And as she holds your gaze your hand goes to the leather pouch on your
belt, fingering the few small nuggets within and wondering just how
much champagne they will purchase. But it doesn’t really matter,
because you know you will spend them all anyway. You sigh as you open
it and order a drink for the lady; the most famous lady in the
California gold fields, the beautiful lady with the thin line of dark
hair on her upper lip; the lady with the moustache.
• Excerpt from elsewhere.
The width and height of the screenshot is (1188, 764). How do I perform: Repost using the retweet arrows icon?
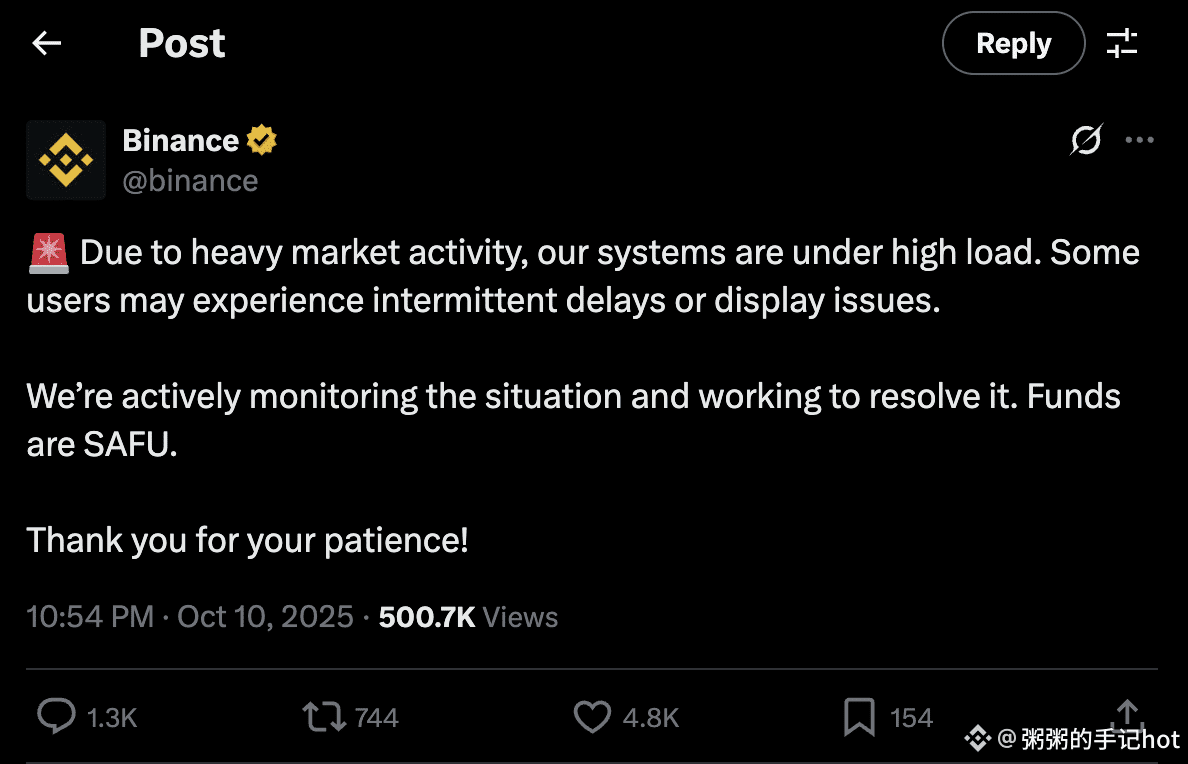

Eleanor Dumont was born in either France or in New Orleans, depending
upon which tale you believe, and is consequently either French or
Creole. She left home in her late teens and made her way to San
Francisco, where at the age of twenty one she took a job as a card
dealer playing the French game of vingt et un, the precursor to the
modern game of twenty-one. It was a game which was almost completely
unknown in California at the time, and therefore worthy of interest to
all of the men who sought any kind of new and exciting entertainment
in saloons. That, combined with the unheard of novelty of it being
dealt by a woman, made her table the most popular one at the Bella
Union, if not in all of San Francisco. Although she held the advantage
of being the dealer as well as that of knowing the game well, she
immediately gained a reputation of being a fair and honest card
player, which further increased her popularity. She would greet each
new player who approached her table with a slight smile and ask, “You
will play, monsieur?” Few men could refuse. The expected reply was
always, “Yes, I will play.” Or, “Oui,” if you wished to try to impress
her with your limited knowledge of French. If a player happened to
lose every last cent at her table she always offered to buy him a
drink or give him a few dollars to get home, never expecting to be
paid back. She would also help total strangers she would meet on the
street and offer them money or a hot meal. She became so well liked
around San Francisco that other dealers grew jealous and accused her
of being a clever card sharp; a cheater who skinned her victims as she
smiled at them, but this was seen as a ruse to discredit her and lure
men away from her table so that others might profit. No one believed
those stories because they were all enamored with the elegant French
lady with the thin line of dark hair on her upper lip, Madame
Moustache.

By 1854 Eleanor had moved on to the mining camps and was in Nevada
City, where she opened Dumont’s. It became an immediate success. Her
partner managed the other tables in the establishment and left it to
Eleanor draw the men in, which she did in droves. Her table was by far
the most popular in the place, and she continued her habit of treating
her patrons fairly and never hesitating to loan or give them money if
they needed it. If a man wished to buy her a drink she would smile and
always say “Oui”, as long as it was champagne. She would roll her own
cigarettes and occasionally accept a cigar. And she asked that men
refrain from cursing when with her and from telling ribald stories in
her presence. She kept her private life private, was never known to
take a lover, and her ever-present luck at the blackjack table never
ceased.

By 1857 the gold was playing out in Nevada City so Eleanor moved on to
the mining town of Columbia, where she had similar success. When the
gold played out there as well she went across the Sierra and by the
early 1860’s had settled in Carson City, Nevada, where she decided to
invest her substantial savings and retire from gambling. She settled
down, bought a ranch, and the woman who had never before taken a lover
suddenly fell in love.
The man’s name was Jack McKnight, and he told Eleanor that he was in
the cattle business and gave every impression of being a wealthy and
successful man. He was in fact an accomplished con man, and it took
him less than a month to fleece Eleanor of every cent she had,
including her ranch. He disappeared with all of her money and left her
financially destitute as well as broken hearted.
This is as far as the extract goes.